Ancora caotica la situazione in Lombardia. Lo scatto in avanti di Pierfrancesco Maran, ala riformista Pd e già assessore con il sindaco Sala, ha irrigidito i dem lombardi. Maran oggi si è ufficialmente candidato ed è pronto a candidarsi alle primarie. Ma il Pd lombardo sta ancora concordando con la coalizione se fare le primarie o meno. Frena il segretario regionale Vinicio Peluffo: “Se qualcuno pensa che la strada della coalizione sia da abbandonare per una corsa solitaria del Pd si pone in netta contraddizione con quello deciso insieme”.

Intanto c’è chi continua a tenere aperta la possibilità di convergere con il Terzo Polo in Lombardia. Vedi il sindaco di Bergamo, Giorgio Gori, che esclude la possibilità che “l’elettorato dem” possa reggere il sostegno a Moratti. “Si spaccherebbe in due come una mela”, dice al Corriere Milano. E propone una via diversa: “Penso a un nome tra quelli in campo Cottarelli, Maran, Del Bono, per la presidenza, con Moratti capace di andare a prendere consensi di centrodestra: sarebbe un ticket forte. Otterremmo più voti della somma delle due coalizioni”.

Mentre Calenda continua a insistere sui dem perchè sostengano Moratti. “Da Beatrice Lorenzin a Pierferdinando Casini (persone che stimo e rispetto) il Pd ha dimostrato di saper candidare, addirittura nelle sue liste, ex avversari che si sono allontanati dalla deriva sovranista della destra.
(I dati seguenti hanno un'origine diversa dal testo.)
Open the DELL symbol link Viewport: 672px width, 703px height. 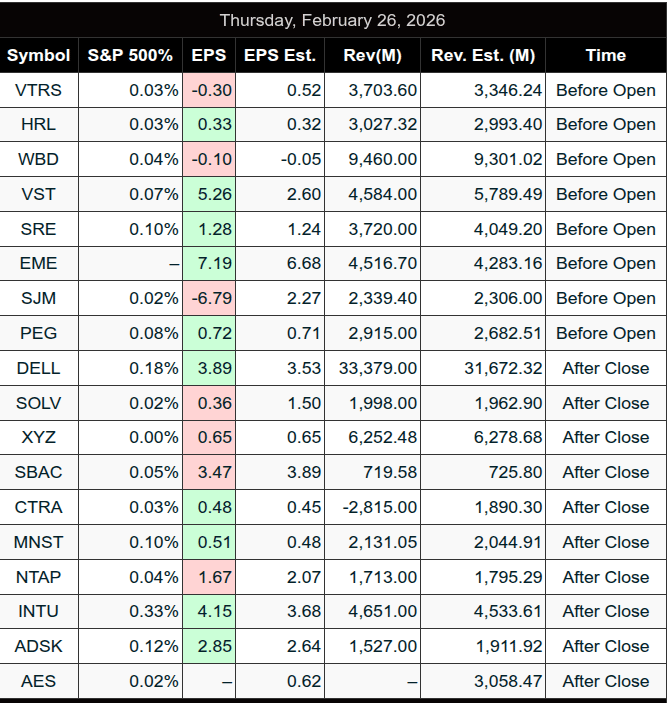click(x=39, y=368)
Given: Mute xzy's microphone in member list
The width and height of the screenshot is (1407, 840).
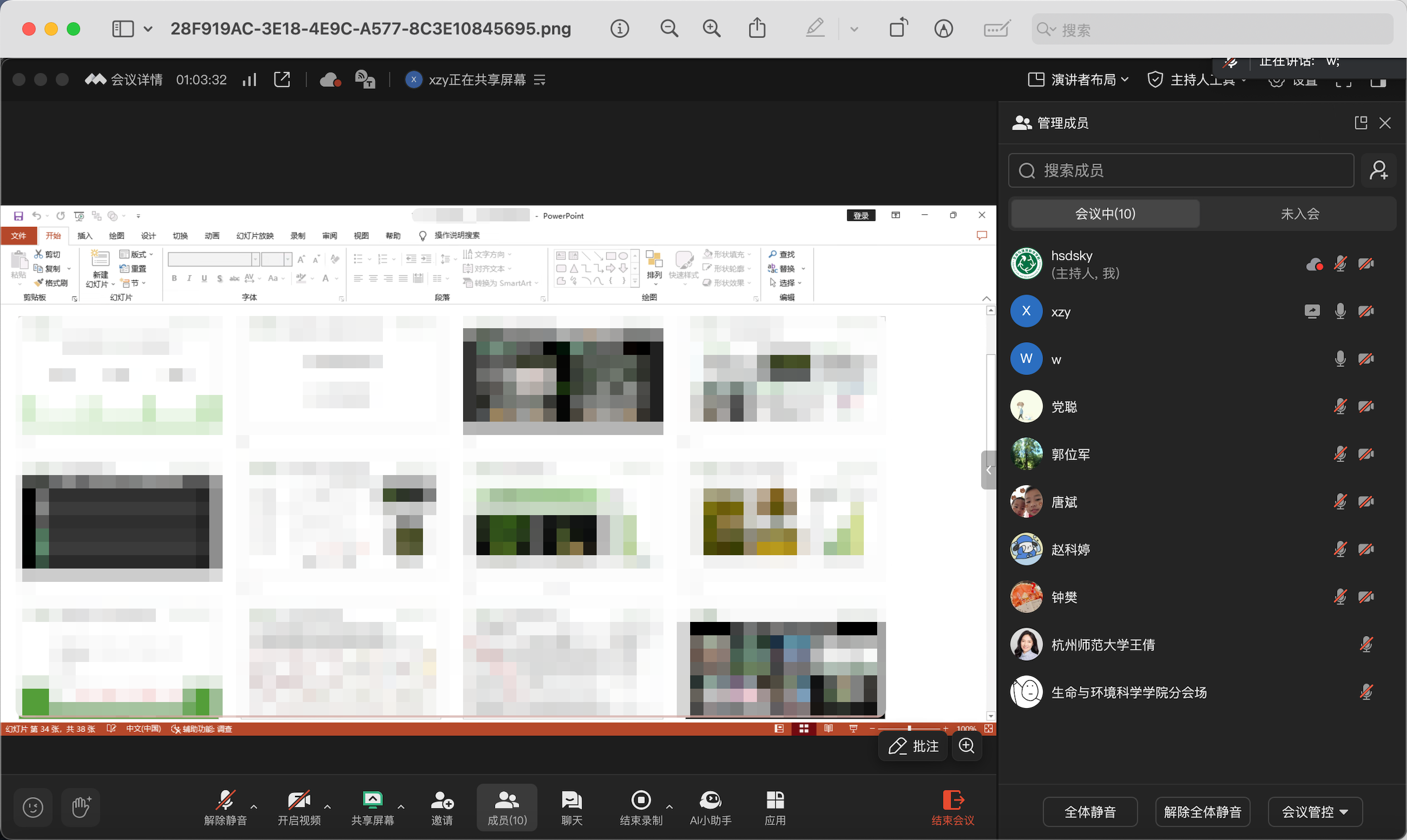Looking at the screenshot, I should 1340,312.

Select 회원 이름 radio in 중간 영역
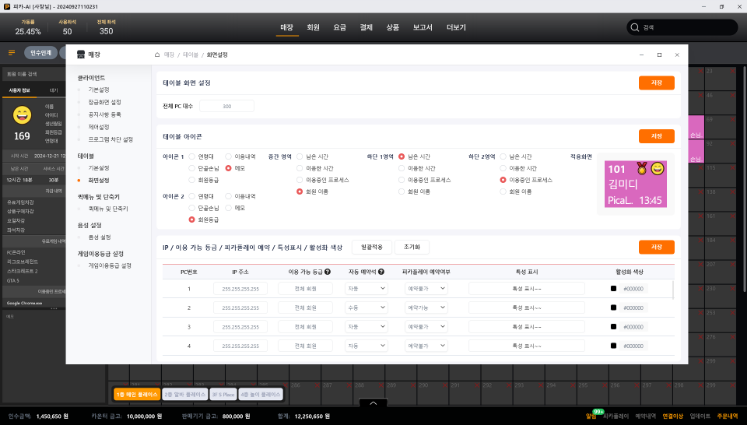pyautogui.click(x=298, y=190)
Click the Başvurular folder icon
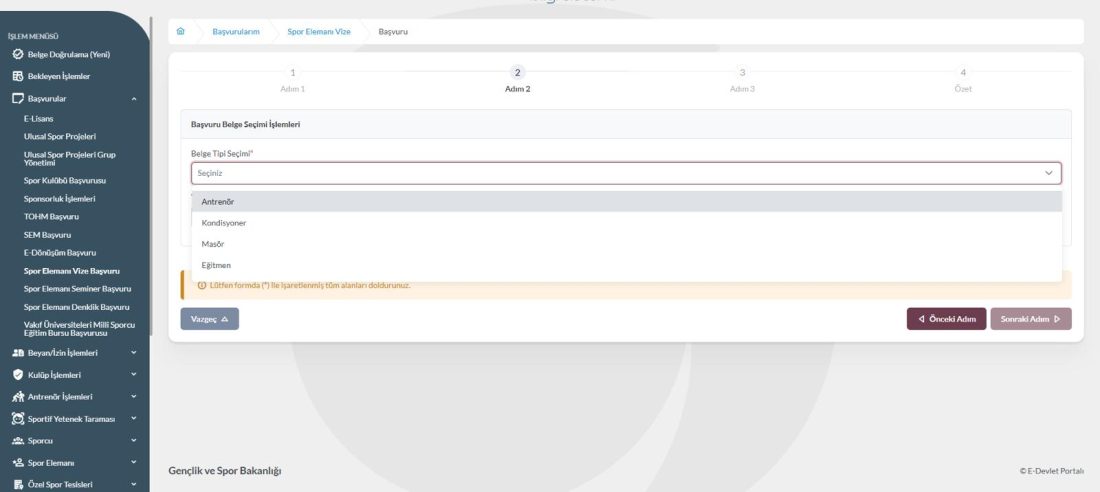The width and height of the screenshot is (1100, 492). pyautogui.click(x=17, y=98)
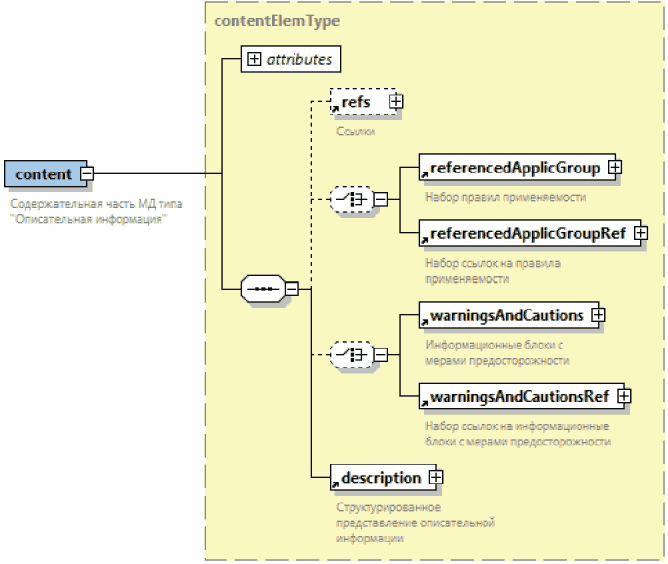Expand the attributes box
The height and width of the screenshot is (564, 668).
tap(254, 59)
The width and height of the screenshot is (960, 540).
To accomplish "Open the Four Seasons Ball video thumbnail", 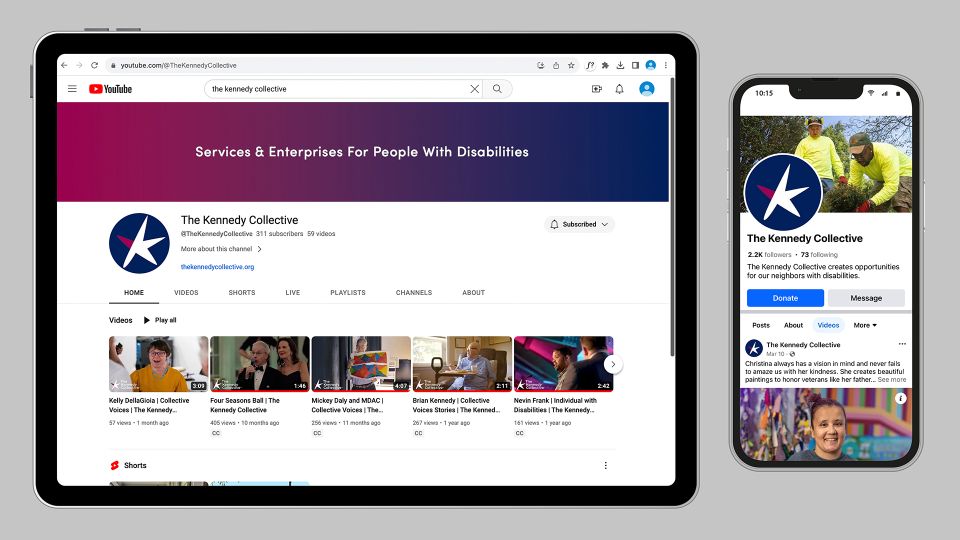I will [x=260, y=364].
Francamente non vedo differenze rispetto a Letizia Moratti”.

Ma per l’ex-parlamentare Emanuele Fiano c’è “assoluta indisponibilità di qualsivoglia convergenza” su Moratti, mentre plaude a Marna: “Fa bene a proporsi. Che sia direttamente o attraverso primarie aperte anche e soprattutto alle realtà civiche e associative, oltre che politiche, mi sembra naturale che il Pd abbia un ruolo centrale e di promozione anche attraverso rappresentanti del suo riconosciuto modello di buongoverno amministrativo. Adesso serve arrivare al sodo senza che passi troppo tempo”.